[ODE] ODE and the STL

Jon Watte (ODE) hplus-ode at mindcontrol.org
Mon Dec 25 11:29:28 MST 2006



Daniel K. O. wrote:
> 2006/12/25, Bram Stolk <bram at sara.nl>:
>   
>> A list is trivially coded in C++, a vector is a bit trickier, depending
>> on how you use the vector in your app.
>>     
>
> Both of them are tricky if you want to do them right. Let's not suffer
> from Not Invented Here syndrome. Everybody here know how to implement
> data structures and algorithms (or at least know where to look for
> references); that's easy. The hard part is to make it compatible, fast
> and flexible. Can you garantee that the trivially implemented
> list/vector inside ODE is faster than the STL?
>
>
>   


Let's turn the question around: Can you guarantee that a user can easily 
replace the memory allocation strategy used with the STL that ODE uses? 
Within ODE, memory is allocated using dALLOC() right now. If there's a 
dependency on the STL, then memory will be allocated in all kinds of 
contexts, including static start-up, and possibly including 
non-thread-safe contexts (have been bitten several times by this).

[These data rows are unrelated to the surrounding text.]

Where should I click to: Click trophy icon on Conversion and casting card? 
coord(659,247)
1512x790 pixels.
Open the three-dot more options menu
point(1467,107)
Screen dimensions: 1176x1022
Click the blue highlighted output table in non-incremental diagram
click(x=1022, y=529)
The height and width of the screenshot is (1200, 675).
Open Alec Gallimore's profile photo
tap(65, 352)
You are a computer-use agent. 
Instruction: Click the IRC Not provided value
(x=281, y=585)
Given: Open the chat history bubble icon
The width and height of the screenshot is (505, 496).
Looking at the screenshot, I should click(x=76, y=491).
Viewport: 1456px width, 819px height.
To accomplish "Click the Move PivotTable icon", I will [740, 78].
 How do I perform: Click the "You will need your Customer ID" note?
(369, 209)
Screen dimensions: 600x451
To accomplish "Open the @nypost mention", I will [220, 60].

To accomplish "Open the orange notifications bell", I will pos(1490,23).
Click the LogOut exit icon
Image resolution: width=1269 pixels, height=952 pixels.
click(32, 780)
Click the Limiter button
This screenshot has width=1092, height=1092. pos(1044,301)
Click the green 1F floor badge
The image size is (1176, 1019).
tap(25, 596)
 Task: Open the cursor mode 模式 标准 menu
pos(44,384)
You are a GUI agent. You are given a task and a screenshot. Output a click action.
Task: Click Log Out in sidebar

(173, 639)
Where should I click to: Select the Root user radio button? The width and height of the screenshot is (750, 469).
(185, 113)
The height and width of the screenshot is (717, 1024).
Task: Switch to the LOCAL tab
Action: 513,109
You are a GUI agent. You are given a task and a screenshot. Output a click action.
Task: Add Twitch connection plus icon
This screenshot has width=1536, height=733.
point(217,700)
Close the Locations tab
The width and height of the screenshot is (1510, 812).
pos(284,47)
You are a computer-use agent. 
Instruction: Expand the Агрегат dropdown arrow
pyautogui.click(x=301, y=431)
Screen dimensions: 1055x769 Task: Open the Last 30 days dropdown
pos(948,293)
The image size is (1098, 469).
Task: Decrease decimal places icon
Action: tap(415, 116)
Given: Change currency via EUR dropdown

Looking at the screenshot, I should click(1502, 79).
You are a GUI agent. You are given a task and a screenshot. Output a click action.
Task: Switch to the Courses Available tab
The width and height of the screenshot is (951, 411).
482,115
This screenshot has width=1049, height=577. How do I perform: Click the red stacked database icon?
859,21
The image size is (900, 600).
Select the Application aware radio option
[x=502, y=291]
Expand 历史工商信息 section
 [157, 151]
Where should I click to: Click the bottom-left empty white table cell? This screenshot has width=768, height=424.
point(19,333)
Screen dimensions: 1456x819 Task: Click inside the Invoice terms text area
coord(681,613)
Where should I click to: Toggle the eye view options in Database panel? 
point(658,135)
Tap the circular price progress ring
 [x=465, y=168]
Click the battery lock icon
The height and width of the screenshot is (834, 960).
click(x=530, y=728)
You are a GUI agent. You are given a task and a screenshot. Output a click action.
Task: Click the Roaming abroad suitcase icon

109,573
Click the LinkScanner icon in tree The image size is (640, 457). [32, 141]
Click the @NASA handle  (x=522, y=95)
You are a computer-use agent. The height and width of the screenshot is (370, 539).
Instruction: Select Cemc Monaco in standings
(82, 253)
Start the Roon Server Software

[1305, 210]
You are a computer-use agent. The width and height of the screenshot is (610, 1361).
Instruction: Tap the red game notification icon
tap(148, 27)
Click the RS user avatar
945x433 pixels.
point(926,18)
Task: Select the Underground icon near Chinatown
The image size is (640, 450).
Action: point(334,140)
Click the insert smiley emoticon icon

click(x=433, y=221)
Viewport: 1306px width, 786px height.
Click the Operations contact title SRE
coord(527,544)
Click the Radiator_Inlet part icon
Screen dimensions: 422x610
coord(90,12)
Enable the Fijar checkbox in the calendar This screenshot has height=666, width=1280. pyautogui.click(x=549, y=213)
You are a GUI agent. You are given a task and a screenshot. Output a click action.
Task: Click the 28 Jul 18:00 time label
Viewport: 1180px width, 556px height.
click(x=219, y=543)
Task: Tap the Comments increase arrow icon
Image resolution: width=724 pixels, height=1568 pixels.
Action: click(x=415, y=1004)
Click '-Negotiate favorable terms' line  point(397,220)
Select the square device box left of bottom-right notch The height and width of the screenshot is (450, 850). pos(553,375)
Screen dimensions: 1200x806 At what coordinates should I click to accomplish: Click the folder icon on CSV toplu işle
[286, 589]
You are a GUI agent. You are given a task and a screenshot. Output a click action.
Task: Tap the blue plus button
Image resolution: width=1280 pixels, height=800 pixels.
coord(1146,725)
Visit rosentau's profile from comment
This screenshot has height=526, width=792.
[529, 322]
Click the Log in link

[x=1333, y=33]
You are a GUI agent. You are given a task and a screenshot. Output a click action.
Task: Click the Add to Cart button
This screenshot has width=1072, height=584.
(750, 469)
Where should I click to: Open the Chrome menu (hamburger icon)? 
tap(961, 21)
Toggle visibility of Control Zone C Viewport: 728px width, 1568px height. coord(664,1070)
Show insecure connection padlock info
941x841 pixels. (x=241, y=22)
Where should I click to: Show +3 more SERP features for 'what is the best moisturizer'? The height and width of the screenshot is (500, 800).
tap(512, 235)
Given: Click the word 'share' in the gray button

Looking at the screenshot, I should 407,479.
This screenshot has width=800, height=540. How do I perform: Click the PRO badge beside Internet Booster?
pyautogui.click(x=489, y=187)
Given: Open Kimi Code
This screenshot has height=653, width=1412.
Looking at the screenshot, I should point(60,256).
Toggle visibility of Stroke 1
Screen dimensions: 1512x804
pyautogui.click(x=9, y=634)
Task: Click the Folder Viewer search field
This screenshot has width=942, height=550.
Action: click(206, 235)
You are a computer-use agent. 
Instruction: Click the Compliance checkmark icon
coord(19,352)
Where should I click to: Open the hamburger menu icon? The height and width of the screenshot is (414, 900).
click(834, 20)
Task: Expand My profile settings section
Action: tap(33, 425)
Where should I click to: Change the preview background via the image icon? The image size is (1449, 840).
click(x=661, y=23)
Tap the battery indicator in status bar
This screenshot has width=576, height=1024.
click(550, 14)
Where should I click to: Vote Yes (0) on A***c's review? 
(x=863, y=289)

STL is great for a self-contained application, where you control all the 
variables. However, the C++ linkage model, especially on Linux, sucks 
for anything resembling separately compiled SDKs/libraries. The Linux 
community has very little impetus to fix this, because they believe all 
applications should come in source anyway. Hence, no solution on the 
horizon.

Note that my judgement is not drawn from ivory tower good wishes for 
best practices and goodwill unto men; they are drawn from shipping real 
software SDKs on multiple platforms for the last ten years.